***** Brano citato
Come correttamente ricordato dal Tribunale al punto 72 della sentenza impugnata, il regolamento n. 1/2003 prevede che alle parti venga inviata una comunicazione degli addebiti la quale deve enunciare, in modo chiaro, tutti gli elementi essenziali sui quali si fonda la Commissione in tale fase del procedimento. Una siffatta comunicazione degli addebiti costituisce la garanzia procedurale che concretizza il principio fondamentale del diritto dell’Unione, che esige il rispetto dei diritti della difesa in qualsiasi procedimento che può concludersi con l’irrogazione di una sanzione. Tale principio richiede in particolare che la comunicazione degli addebiti inviata dalla Commissione a un’impresa alla quale intende infliggere una sanzione per violazione delle regole di concorrenza contenga gli elementi essenziali della contestazione mossa contro tale impresa, quali i fatti addebitati, la qualificazione data a questi ultimi e gli elementi di prova su cui si fonda la Commissione, affinché la predetta impresa sia in grado di far valere utilmente i propri argomenti nell’ambito del procedimento amministrativo avviato a suo carico (v., in tal senso, sentenza del 3 settembre 2009, Papierfabrik August Koehler e a./Commissione, C‑322/07 P, C‑327/07 P e C‑338/07 P, EU:C:2009:500, punti 3536 e giurisprudenza ivi citata).
**********
***** Dati forniti
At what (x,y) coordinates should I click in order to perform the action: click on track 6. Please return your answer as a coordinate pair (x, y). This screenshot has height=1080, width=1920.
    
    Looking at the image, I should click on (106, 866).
**********
**Compiti da svolgere**
• 1. Stabilisci se le affermazioni seguenti concordano con il brano sulla comunicazione degli addebiti. Per ciascuna rispondi sì o no e riporta tra virgolette le parole del brano che lo dimostrano. (a) La comunicazione degli addebiti deve esporre in modo chiaro tutti gli elementi essenziali su cui si basa la Commissione. (b) Il rispetto dei diritti della difesa è richiesto soltanto nei procedimenti in materia di concorrenza. (c) Tra gli elementi essenziali della contestazione figurano anche le prove su cui si fonda la Commissione.
• 2. Scrivi il seguito del brano sulla comunicazione degli addebiti, riprendendo subito dopo la sua ultima frase.

**Risultati in sequenza**
• 1.
(a) Sì: «deve enunciare, in modo chiaro, tutti gli elementi essenziali sui quali si fonda la Commissione in tale fase del procedimento».
(b) No: «in qualsiasi procedimento che può concludersi con l’irrogazione di una sanzione».
(c) Sì: «gli elementi di prova su cui si fonda la Commissione».

• 2.
68

Vero è che, come ricordato dall’avvocato generale al paragrafo 88 delle sue conclusioni, la Commissione ha la facoltà di precisare, nella sua decisione finale, una qualificazione giuridica dei fatti da essa adottata, in via provvisoria, nella comunicazione degli addebiti, tenendo conto degli elementi ricavabili dal procedimento amministrativo, o per abbandonare censure che si siano rivelate infondate, o per strutturare e integrare sia in fatto che in diritto i suoi argomenti a sostegno delle censure su cui essa si basa (v., in tal senso, sentenza del 5 dicembre 2013, SNIA/Commissione, C‑448/11 P, non pubblicata, EU:C:2013:801, punti da 42 a 44). Tuttavia, ciò implica che, nella comunicazione degli addebiti, la Commissione sia tenuta ad enunciare qualsiasi qualificazione giuridica dei fatti che intende prendere in considerazione nella sua decisione finale.

69

Ne deriva che i diritti della difesa dell’impresa interessata risultano violati a causa dell’esistenza di una discordanza tra la comunicazione degli addebiti e la decisione finale unicamente alla condizione che un addebito figurante nella stessa non sia stato esposto nella comunicazione degli addebiti in modo sufficiente per consentire ai destinatari di tale comunicazione di far valere utilmente i propri argomenti nell’ambito del procedimento avviato a loro carico.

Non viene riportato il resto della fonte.